European stocks plummet on Greek concerns
European stocks have plummeted today on the back of fresh concerns over the stability of the Greek government and its economy. The nations elected officials were going head to head today after the country’s state funded television station was shut down overnight. The political opposition (The Democratic Left and Pasok) have already submitted appeals and the early stages of a new law in a big to get the decision overturned, putting ERT back on the air.
The news has damningly compounded the ASE, Greece’s major benchmark, with a 3.2% decline for the day — making the losses so far this week 12%. Greece has been in turmoil since 2007 with the benchmark plummeting by 83% since its financial woes coming to light.
The CAC, the leading French benchmark, fell by 0.4%, trailing the FTSE 100 and the DAX who slid by 0.6% and 1.2% respectively.
There is currently a 24 hour walkout taking place in Greece from journalists who are against the sudden closure of the nations sole state operated broadcaster. The TV station was one of the last bastions of quality broadcasting in the nation during a period when pop culture, low budget reality television programmes and suspect journalism have spiralled out of control.

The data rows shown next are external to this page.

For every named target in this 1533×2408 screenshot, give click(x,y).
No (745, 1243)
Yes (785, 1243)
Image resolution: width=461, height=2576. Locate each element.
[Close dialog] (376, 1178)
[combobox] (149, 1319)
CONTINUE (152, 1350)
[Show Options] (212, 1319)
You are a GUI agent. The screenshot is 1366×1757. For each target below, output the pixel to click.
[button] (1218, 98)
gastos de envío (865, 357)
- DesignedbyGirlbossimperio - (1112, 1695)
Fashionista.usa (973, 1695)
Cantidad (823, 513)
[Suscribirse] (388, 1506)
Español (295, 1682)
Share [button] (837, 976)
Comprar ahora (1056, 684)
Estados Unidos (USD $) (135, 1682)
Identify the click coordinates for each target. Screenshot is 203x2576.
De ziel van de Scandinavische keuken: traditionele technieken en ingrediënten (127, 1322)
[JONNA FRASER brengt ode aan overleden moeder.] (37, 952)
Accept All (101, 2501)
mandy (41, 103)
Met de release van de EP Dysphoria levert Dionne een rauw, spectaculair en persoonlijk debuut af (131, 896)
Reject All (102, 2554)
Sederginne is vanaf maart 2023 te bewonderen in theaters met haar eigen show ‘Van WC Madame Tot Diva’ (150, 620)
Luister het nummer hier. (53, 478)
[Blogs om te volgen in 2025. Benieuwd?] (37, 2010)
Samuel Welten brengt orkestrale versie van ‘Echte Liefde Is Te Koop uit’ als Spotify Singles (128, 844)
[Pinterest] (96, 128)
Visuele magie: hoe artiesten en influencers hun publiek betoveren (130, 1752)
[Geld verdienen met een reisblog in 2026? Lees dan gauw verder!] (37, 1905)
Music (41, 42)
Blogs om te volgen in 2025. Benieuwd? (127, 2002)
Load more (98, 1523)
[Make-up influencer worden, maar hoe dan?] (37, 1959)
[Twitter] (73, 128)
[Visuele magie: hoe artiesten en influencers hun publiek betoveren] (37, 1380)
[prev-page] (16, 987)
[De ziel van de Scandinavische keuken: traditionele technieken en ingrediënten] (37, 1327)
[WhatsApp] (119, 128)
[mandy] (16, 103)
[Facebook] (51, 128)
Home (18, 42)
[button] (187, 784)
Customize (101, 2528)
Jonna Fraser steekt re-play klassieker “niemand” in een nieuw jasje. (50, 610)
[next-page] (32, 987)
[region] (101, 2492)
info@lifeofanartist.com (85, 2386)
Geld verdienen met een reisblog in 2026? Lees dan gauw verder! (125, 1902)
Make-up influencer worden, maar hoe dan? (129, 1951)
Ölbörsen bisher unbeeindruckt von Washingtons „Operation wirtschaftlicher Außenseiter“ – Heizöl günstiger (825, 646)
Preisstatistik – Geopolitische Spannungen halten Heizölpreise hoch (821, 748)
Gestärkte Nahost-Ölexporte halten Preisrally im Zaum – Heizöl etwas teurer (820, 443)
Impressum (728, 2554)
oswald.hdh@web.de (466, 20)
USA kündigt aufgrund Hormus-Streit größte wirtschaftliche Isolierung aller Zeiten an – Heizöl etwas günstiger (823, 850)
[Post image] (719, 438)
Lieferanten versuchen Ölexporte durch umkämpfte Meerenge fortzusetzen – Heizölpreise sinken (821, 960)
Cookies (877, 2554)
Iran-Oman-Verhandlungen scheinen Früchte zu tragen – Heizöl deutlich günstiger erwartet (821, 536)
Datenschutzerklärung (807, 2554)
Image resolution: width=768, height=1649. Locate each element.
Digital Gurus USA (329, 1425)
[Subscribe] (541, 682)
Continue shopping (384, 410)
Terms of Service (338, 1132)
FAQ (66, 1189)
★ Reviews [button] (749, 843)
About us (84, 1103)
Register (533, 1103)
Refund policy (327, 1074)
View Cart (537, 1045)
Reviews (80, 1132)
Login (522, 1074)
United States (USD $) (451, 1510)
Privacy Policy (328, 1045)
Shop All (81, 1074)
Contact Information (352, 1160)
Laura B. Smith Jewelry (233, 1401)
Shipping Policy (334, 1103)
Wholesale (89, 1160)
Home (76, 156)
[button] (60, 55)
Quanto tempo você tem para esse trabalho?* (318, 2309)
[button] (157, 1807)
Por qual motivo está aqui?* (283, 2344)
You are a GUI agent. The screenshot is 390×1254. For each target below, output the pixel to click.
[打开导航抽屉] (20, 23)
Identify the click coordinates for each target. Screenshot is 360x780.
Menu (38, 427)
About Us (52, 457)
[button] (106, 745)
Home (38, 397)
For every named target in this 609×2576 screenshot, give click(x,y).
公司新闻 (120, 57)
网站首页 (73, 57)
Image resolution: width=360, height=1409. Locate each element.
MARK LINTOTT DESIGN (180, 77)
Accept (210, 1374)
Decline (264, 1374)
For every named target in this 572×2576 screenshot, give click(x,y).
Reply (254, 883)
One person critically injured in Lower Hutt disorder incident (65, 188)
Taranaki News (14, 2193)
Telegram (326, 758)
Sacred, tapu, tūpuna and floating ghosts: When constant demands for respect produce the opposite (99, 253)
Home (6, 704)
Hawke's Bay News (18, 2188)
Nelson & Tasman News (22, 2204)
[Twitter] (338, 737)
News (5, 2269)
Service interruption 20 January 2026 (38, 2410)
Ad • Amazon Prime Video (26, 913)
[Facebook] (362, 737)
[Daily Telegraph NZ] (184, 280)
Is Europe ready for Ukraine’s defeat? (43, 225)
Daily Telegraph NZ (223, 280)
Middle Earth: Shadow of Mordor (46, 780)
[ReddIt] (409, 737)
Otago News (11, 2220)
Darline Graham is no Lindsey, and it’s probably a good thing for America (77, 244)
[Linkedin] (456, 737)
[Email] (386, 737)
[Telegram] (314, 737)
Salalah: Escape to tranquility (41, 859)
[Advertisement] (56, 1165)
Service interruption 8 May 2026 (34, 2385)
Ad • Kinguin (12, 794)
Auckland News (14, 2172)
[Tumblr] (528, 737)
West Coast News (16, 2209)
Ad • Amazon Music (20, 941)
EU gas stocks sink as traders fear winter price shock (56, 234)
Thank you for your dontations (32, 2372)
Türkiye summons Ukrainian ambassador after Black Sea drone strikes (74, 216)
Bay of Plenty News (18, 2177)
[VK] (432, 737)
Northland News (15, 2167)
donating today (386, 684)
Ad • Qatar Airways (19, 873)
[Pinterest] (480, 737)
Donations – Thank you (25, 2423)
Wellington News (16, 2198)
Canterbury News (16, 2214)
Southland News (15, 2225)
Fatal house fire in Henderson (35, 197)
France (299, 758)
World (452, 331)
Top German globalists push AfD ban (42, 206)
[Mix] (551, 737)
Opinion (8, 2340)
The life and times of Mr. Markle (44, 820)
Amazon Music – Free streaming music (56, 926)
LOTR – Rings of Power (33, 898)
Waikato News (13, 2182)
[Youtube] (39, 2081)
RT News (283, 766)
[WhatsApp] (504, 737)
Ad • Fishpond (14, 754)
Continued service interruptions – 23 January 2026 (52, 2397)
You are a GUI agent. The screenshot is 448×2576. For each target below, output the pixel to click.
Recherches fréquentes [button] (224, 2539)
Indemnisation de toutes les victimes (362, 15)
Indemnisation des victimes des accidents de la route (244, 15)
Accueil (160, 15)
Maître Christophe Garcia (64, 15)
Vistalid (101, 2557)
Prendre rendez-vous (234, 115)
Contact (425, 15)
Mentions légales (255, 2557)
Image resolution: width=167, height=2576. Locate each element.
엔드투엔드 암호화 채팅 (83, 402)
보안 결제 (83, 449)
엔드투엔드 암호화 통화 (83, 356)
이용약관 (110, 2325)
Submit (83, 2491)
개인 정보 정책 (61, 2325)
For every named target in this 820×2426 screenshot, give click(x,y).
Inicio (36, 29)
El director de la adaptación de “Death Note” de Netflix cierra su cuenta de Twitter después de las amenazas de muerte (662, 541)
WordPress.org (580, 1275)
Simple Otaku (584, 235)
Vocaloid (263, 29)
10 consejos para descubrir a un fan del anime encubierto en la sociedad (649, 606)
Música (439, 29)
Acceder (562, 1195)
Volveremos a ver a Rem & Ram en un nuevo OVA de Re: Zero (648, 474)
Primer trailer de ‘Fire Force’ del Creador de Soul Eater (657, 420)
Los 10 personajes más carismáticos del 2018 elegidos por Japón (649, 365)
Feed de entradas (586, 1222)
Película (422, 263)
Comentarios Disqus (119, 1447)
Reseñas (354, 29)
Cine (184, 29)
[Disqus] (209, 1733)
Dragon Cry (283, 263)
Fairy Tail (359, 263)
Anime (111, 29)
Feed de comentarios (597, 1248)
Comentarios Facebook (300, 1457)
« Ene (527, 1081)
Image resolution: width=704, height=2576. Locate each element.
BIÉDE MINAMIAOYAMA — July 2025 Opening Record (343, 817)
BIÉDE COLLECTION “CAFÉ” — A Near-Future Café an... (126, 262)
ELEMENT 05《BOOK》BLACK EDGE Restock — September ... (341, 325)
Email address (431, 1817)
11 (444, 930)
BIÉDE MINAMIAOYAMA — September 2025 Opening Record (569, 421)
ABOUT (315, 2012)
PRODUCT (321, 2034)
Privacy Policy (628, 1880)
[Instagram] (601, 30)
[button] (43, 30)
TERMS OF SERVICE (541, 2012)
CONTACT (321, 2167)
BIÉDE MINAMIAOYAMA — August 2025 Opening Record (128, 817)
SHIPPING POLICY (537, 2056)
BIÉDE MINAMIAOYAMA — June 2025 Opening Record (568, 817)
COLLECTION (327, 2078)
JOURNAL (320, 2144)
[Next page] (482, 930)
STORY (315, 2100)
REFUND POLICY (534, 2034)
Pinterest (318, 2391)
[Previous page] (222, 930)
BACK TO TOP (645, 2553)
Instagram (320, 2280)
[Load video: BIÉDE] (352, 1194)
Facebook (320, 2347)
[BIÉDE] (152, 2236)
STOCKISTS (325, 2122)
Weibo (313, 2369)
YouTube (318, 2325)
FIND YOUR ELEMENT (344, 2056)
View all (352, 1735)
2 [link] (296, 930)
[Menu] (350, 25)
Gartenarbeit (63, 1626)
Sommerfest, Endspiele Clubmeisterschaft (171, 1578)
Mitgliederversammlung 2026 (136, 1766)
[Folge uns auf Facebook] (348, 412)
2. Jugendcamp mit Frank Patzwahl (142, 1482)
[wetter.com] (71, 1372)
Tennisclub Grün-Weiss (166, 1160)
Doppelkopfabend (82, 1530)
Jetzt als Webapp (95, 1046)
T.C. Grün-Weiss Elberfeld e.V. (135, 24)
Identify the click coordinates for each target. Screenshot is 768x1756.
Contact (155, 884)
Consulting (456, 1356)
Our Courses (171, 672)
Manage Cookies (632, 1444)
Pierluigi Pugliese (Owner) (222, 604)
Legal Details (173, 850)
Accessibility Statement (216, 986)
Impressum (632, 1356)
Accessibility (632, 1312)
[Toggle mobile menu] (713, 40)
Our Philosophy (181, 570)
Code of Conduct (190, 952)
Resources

Some commenters have gone as far as to say that the TV station was a “poor man’s BBC” and “flawed but vital”. Various governments have been put under pressure to address the flamboyant spending at the TV station, in particular addressing how many members of staff were actually required for the operation.
Yiannis Baboulias has gone as far as to say the closure was a “direct attack on democracy” and highlighted an example of the flamboyant spending when he said the following in the NewStatesman “ERT has long been used by government ministers and MPs as a way to take care of their own. Most recently, the case of Anthi Salagkoudi made it to the pages of the German news magazine Der Speigel as a striking case of nepotism, in which the daughter of the former minister George Salagkoudis was hired as a presenter with a salary of €3,500, only for the channel to find out she wasn’t suitable for the position”.
While this could be shrugged off as mainstream news story, the potential impact from this could be damning as it once again underlines the instability in the region and shakes investor confidence in the Eurozone — and the world over.